# R3 with Shimano 105



## redranger (Jan 23, 2011)

I am in the market for a new road bike and I really dig the R3. I also really prefer Shimano, but I couldn't afford the Ultegra option. would it be possible to get one built with the 105 group? and how much would that run me?


----------



## AML225 (Jul 12, 2011)

You'd have to talk to your local Cervelo dealer as it would most likely be a custom build on their part.
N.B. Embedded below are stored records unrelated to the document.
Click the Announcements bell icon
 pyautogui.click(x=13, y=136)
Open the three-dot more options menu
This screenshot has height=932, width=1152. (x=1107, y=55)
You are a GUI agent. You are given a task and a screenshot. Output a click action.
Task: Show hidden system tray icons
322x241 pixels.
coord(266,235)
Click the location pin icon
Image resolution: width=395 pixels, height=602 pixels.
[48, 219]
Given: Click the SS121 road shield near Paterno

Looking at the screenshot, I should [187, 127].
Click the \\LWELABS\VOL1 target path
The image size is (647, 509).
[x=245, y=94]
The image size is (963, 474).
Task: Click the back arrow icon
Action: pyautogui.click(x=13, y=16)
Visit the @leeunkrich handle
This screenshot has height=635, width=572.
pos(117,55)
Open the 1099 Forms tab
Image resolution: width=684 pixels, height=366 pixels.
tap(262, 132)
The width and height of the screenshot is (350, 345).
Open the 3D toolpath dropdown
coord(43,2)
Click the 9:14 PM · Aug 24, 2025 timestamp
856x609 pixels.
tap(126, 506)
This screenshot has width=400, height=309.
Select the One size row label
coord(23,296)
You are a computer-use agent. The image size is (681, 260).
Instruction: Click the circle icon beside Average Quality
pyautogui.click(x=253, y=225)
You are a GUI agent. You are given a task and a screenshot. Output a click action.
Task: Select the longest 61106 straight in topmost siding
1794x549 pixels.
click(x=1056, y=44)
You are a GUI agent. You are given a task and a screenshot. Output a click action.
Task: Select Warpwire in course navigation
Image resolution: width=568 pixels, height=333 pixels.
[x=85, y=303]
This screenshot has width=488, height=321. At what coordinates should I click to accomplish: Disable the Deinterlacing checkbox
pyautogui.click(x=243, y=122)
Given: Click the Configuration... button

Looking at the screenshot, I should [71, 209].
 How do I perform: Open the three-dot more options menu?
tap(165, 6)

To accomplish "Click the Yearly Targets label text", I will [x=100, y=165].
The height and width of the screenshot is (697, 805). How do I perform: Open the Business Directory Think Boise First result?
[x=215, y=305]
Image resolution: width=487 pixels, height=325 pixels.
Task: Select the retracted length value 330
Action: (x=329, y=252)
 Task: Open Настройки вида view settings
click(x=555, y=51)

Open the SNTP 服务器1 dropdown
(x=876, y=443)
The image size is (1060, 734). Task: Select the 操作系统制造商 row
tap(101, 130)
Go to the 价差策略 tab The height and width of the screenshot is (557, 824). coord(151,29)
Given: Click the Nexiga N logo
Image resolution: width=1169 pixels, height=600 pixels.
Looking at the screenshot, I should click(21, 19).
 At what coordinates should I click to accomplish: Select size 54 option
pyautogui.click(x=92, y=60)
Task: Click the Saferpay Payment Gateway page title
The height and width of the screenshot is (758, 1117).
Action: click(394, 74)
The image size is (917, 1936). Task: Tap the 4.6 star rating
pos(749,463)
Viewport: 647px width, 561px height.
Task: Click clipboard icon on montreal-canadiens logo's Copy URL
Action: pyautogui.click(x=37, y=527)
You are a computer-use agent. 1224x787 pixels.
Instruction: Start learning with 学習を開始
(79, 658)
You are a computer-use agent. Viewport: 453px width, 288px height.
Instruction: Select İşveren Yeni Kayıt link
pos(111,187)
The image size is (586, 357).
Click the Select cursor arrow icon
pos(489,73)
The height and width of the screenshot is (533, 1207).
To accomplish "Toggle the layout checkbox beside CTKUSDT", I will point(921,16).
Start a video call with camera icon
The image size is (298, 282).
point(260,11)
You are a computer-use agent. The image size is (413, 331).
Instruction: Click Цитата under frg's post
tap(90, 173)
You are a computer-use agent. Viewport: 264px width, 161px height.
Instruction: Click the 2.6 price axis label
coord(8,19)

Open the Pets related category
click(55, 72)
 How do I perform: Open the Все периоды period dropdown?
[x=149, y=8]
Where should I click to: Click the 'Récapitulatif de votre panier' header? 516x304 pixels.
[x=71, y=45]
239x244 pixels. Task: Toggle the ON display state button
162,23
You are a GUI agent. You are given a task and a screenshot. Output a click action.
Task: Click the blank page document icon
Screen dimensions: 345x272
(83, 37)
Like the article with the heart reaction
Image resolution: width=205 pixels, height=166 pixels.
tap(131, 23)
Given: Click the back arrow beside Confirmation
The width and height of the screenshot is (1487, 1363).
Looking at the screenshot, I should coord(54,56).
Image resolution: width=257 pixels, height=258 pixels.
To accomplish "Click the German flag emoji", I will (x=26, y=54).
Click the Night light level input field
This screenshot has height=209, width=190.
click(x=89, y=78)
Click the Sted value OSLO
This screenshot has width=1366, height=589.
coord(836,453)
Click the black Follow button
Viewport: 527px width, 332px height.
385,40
For example they'd order the R3 with whatever components they want a spare set of and then strip the bike when it arrives and set it up with the 105 components that you or they supply. 

My guess is you'd be paying $2800 to $3000 (probably closer to $3000 as the frame alone retails for $2800) but no one will be able to tell you a price except for your Cervelo retailer.


----------



## tdietz87 (Apr 19, 2011)

Another option would be to purchase the r3 rival, sell the rival and buy 105. My current LBS has 2011 Cervelo's all 20% off trying to make room for 2012 models. Bringing the r3 with Rival a few bust under 2600!


----------



## spagoli (Mar 30, 2011)

I cant see it being economical buying it selling the kit off in effect second hand then buying new. would be interested to see what the difference was. Why not just get the frame the see if they price match the parts off the net. also price is supposed to be coming down in a few weeks for the frame by a bit so that may save you enough for the upgrade.


----------



## tdietz87 (Apr 19, 2011)

spagoli said:


> I cant see it being economical buying it selling the kit off in effect second hand then buying new. would be interested to see what the difference was. Why not just get the frame the see if they price match the parts off the net. also price is supposed to be coming down in a few weeks for the frame by a bit so that may save you enough for the upgrade.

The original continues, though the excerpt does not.